Note: wordlist_form method (that returns the word list input form) is related to this method.

wsketch

This method returns the word sketch tables.

Attributes:

  • lemma – lemma. This attribute is required.
  • lpos – part of speech in notation ‘-n’, ‘-v’, … (but the particular notation depends on a corpus). If the corpus contains the “lempos” attribute and lpos attribute is omitted, it is automatically replaced by the most frequent lpos for the specified lemma. Otherwise, it has no effect.
  • sort_gramrels – “sort grammatical relation” mark. Values ‘0’, ‘1’ (default)..
  • minfreq – minimum frequency in the corpus. The default is ‘auto’ that is a function of corpus size. Other possible values are natural numbers.
  • minscore – minimum salience. Default 0.0.
  • maxitems – maximum number of items in a grammatical relation. Default 25.
  • clustercolls – “cluster collocations” mark. Values ‘1’, ‘0’ (default)
  • minsim – minimum similarity between cluster items. Default 0.15. Relevant only when “clustercolls” is set to ‘1’

Note: wsketch_form method (that returns the word sketch input form) is related to this method.

thes

This method returns the thesaurus list.

Attributes:

  • lemma – lemma. This attribute is required.
  • lpos – the same attribute as at “wsketch” function.
  • maxthesitems – the maximum number of items.
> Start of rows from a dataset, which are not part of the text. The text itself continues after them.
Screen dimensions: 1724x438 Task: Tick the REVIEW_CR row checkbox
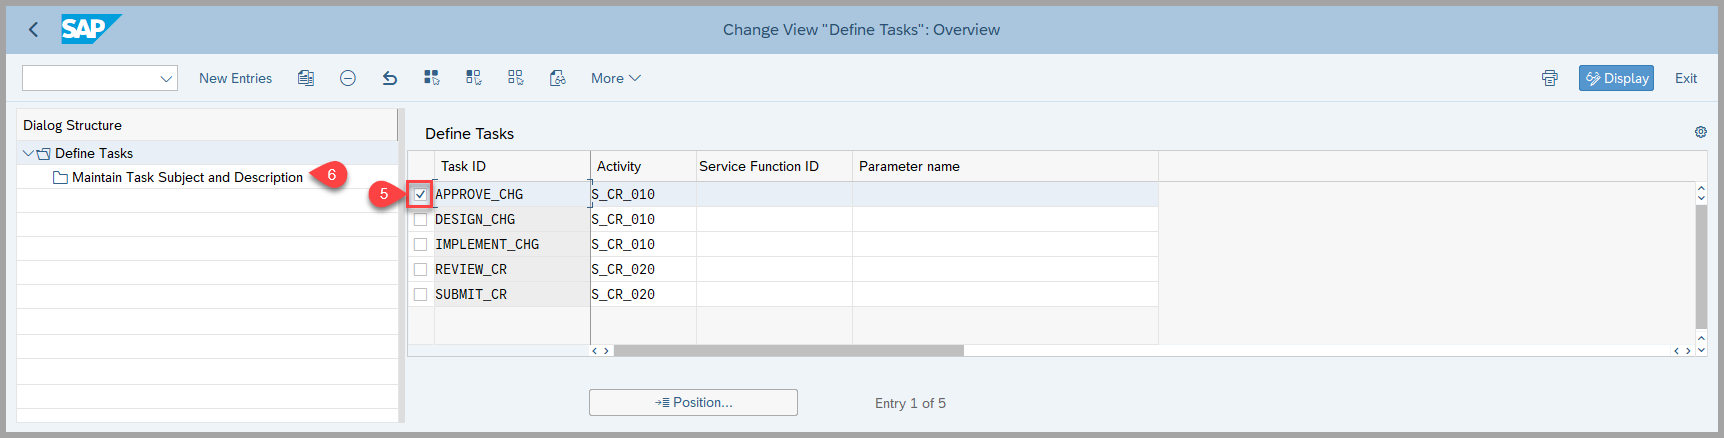coord(420,269)

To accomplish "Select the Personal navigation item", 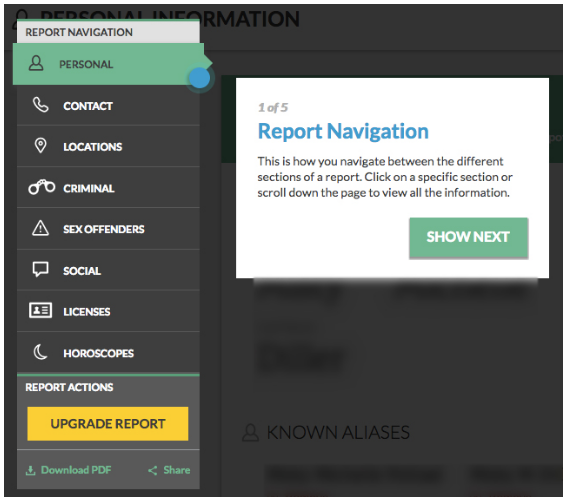I will [x=108, y=64].
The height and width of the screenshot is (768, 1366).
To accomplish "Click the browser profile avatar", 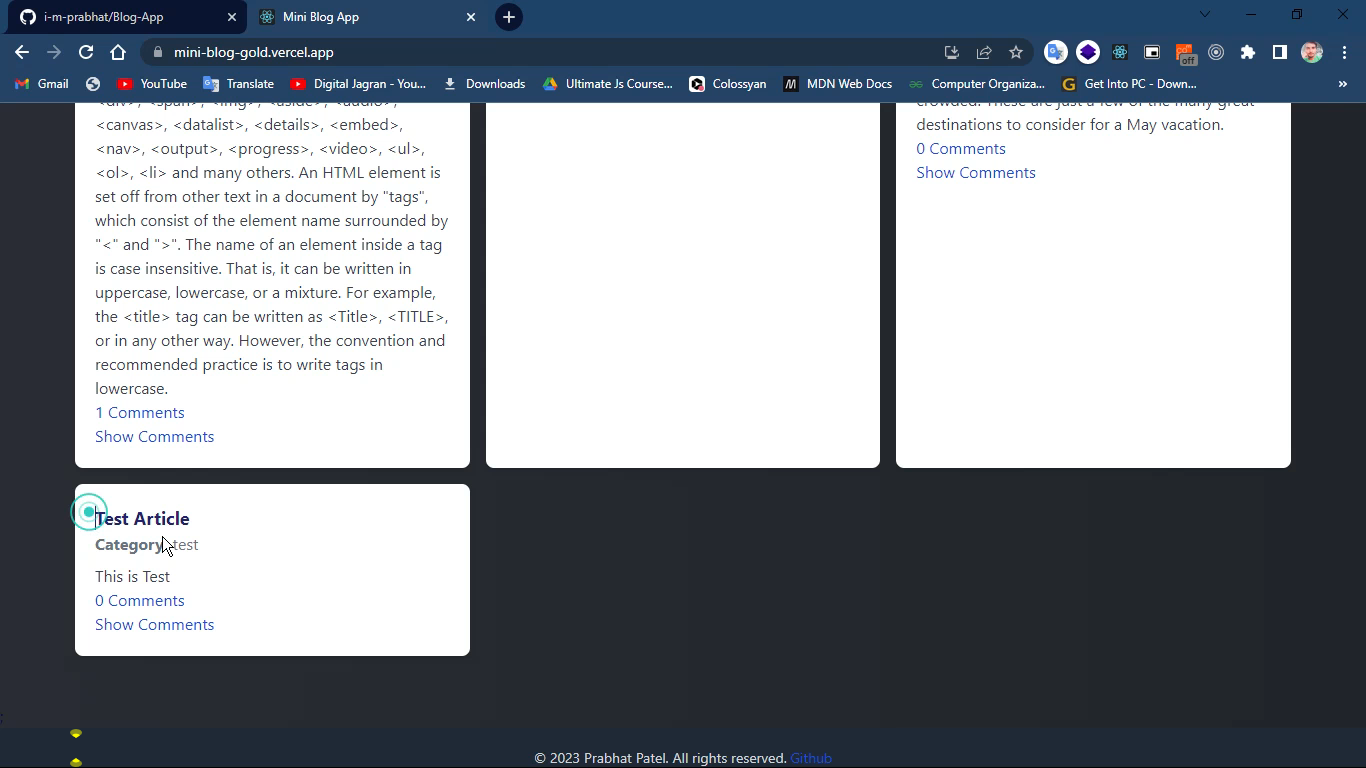I will [1311, 52].
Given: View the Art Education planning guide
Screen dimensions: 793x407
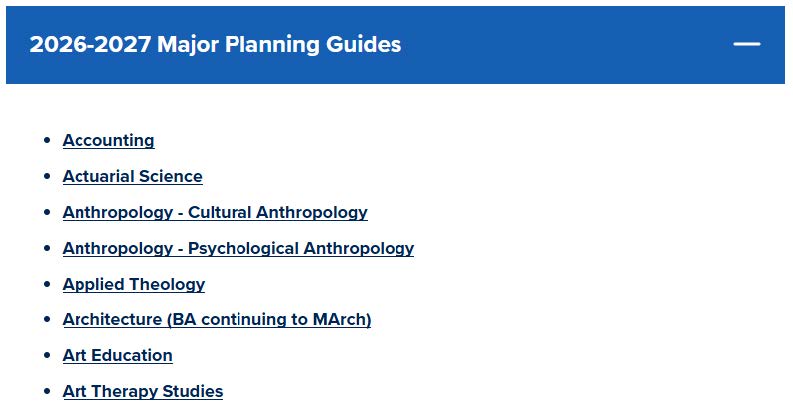Looking at the screenshot, I should [117, 356].

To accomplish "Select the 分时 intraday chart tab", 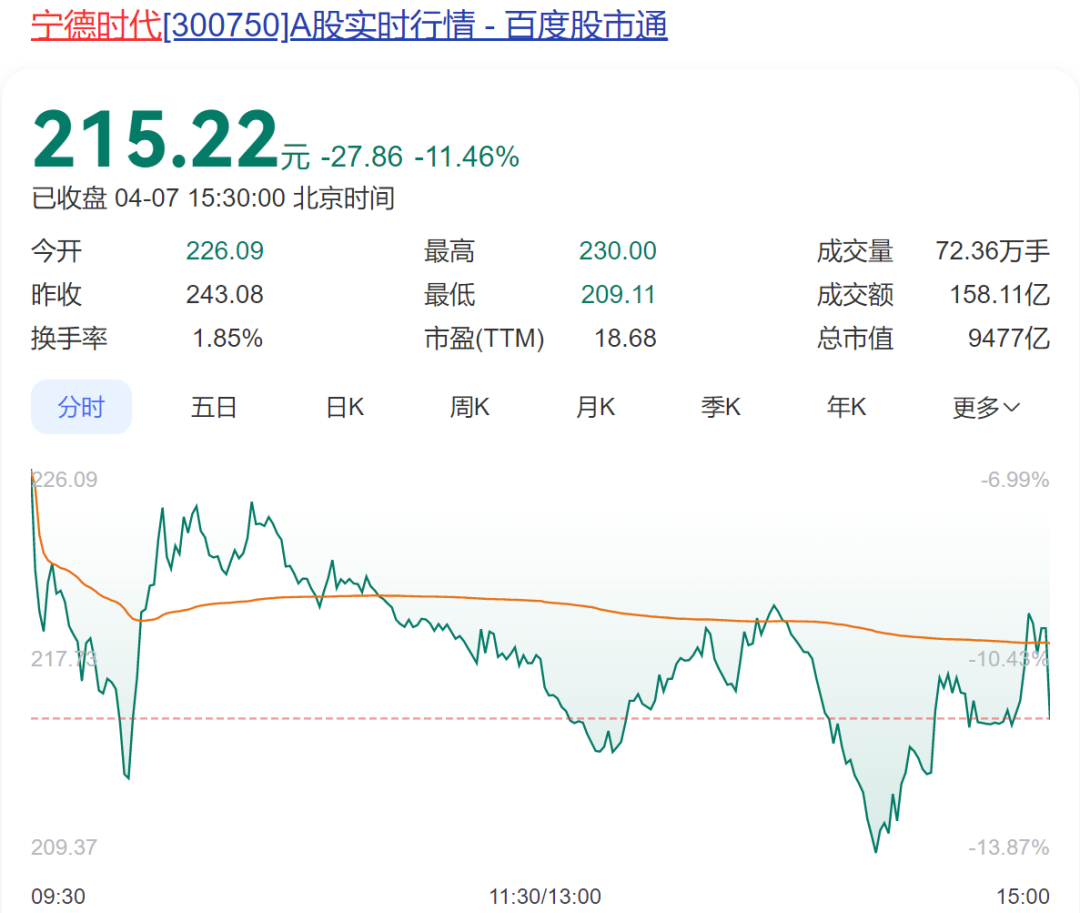I will (x=81, y=406).
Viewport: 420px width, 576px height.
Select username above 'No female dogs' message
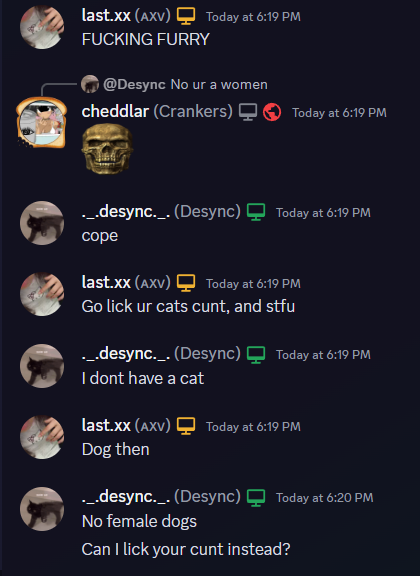pos(125,497)
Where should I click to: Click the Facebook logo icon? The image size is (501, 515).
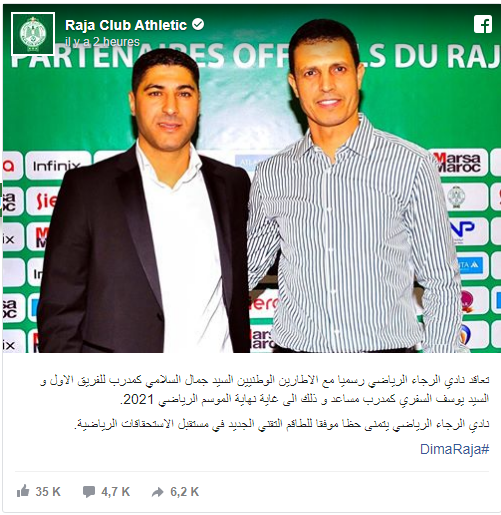click(483, 24)
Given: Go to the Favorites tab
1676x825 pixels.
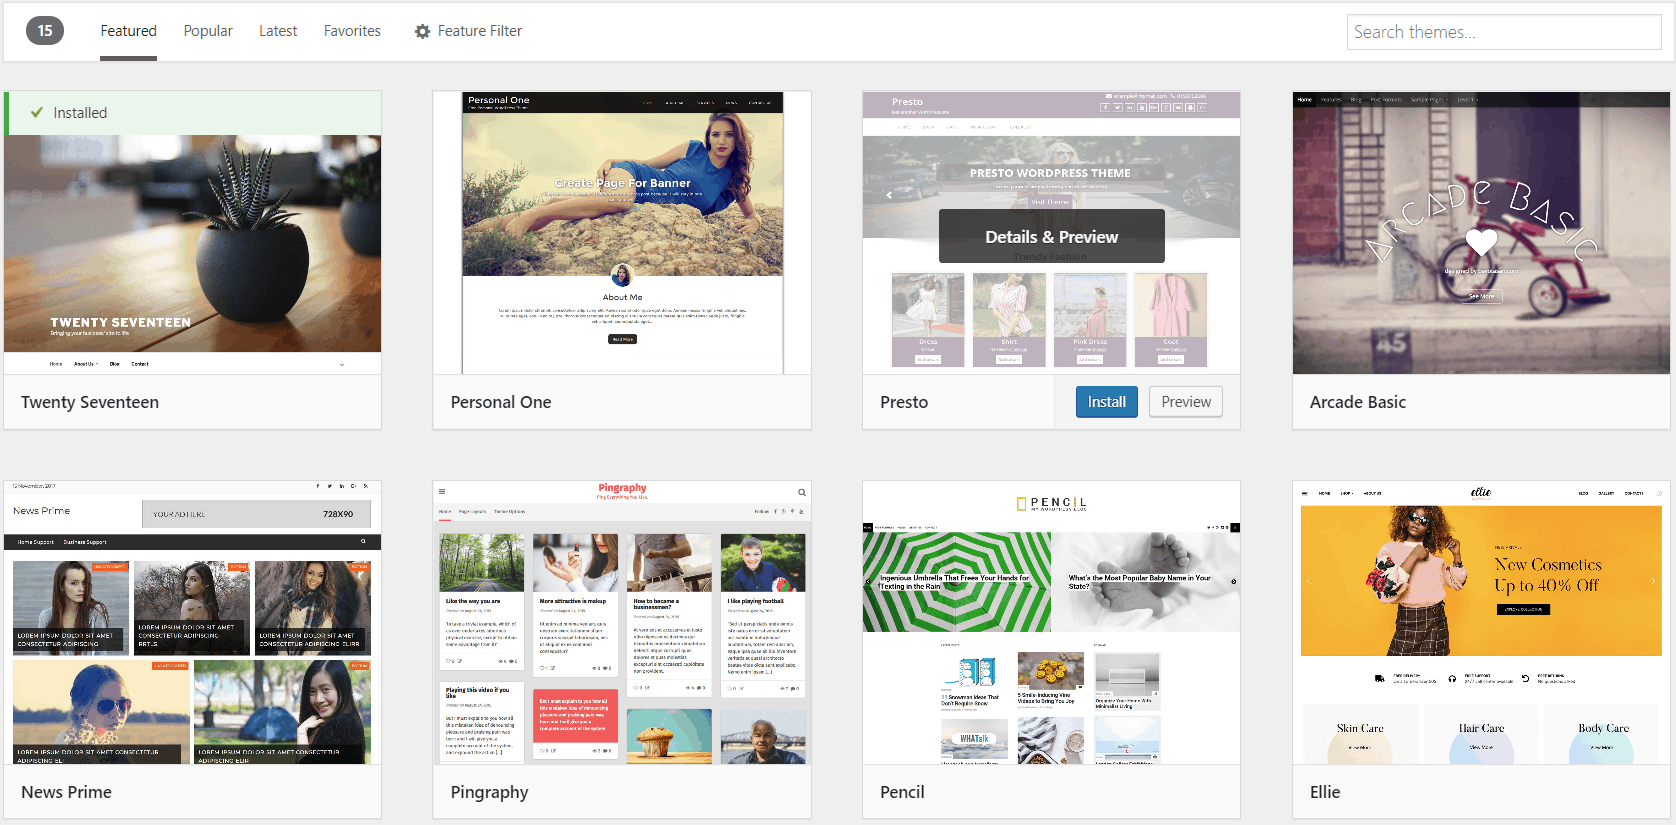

Default 60.
  • clusteritems – “cluster items” mark. Values ‘1’, ‘0’ (default)
  • minsim – the minimum similarity between cluster items. Default 0.15. Relevant only when “clusteritems” is set to ‘1’

Note: thes_form method (that returns the thesaurus input form) is related to this method.

wsdiff

This method provides “Sketch-Dif” tables.

Attributes:

  • lemma – first lemma. This attribute is required.
  • lemma2 – second lemma. This attribute is required.
  • lpos – part of speech in notation ‘-n’, ‘-v’, … (but the particular notation depends on corpus). If the corpus contains the “lempos” attribute, it is required, else it has no effect.
  • sort_gramrels – “sort grammatical relation” mark. Values ‘0’, ‘1’ (default)
  • separate_blocks – “separate blocks” mark. ‘1’ (default) = “common/exclusive blocks”, ‘0’ = “all in 1 block”
  • minfreq – minimum frequency in corpus. Default is ‘auto’ that is a function of corpus size. Other possible values are natural numbers.
  • maxcommon – maximum number of items in a grammatical relation of the common block (default 25)
  • maxexclusive – maximum number of items in a grammatical relation of the exclusive block

Note: wsdiff_form method (that returns the Sketch-Diff input form) is related to this method.

view

This method provides access to concordance lines and all possibilities of sorting, sample selecting and filtering of them.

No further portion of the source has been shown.